(Stored data)
+---+
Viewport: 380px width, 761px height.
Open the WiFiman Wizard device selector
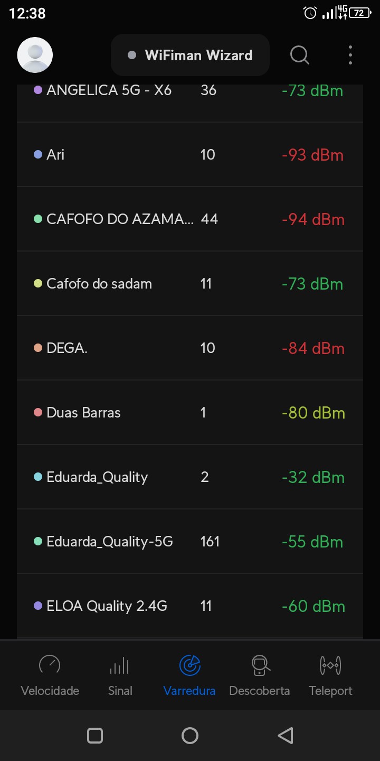[190, 55]
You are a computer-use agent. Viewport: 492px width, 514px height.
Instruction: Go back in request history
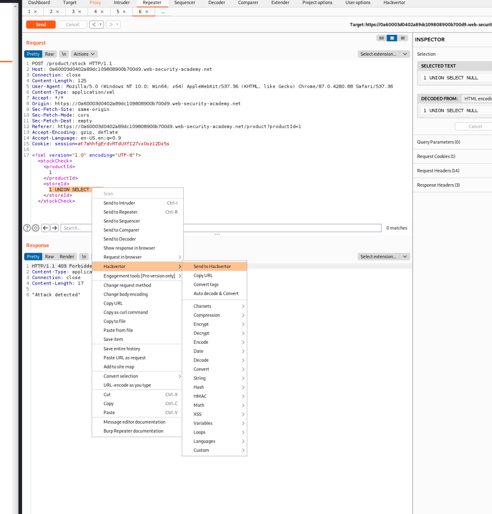tap(93, 25)
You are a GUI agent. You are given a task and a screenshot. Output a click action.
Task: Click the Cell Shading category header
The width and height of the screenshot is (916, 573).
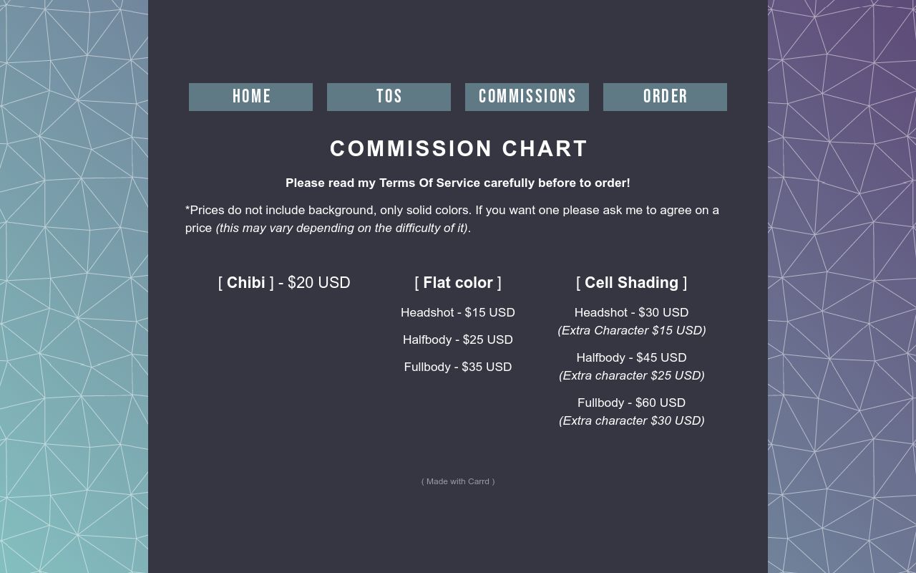pos(632,283)
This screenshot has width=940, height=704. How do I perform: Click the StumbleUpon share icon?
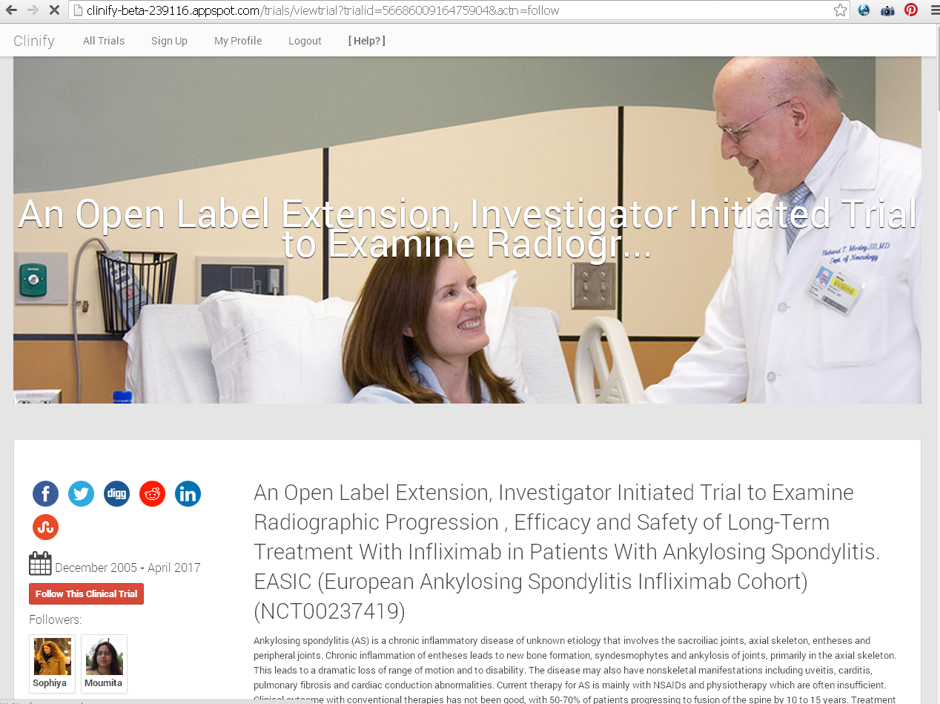[45, 527]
+---+
What needs to be done: Print the data above from its first line through the line that has "You are a GUI", exactly and with nothing else, omitting pictures.

Exercise result:
Viewport: 380px width, 761px height.
Open the WiFiman Wizard device selector
[190, 55]
You are a computer-use agent. Viewport: 492px width, 514px height.
Instruction: Go back in request history
tap(93, 25)
You are a GUI agent. You are given a task and a screenshot. Output a click action.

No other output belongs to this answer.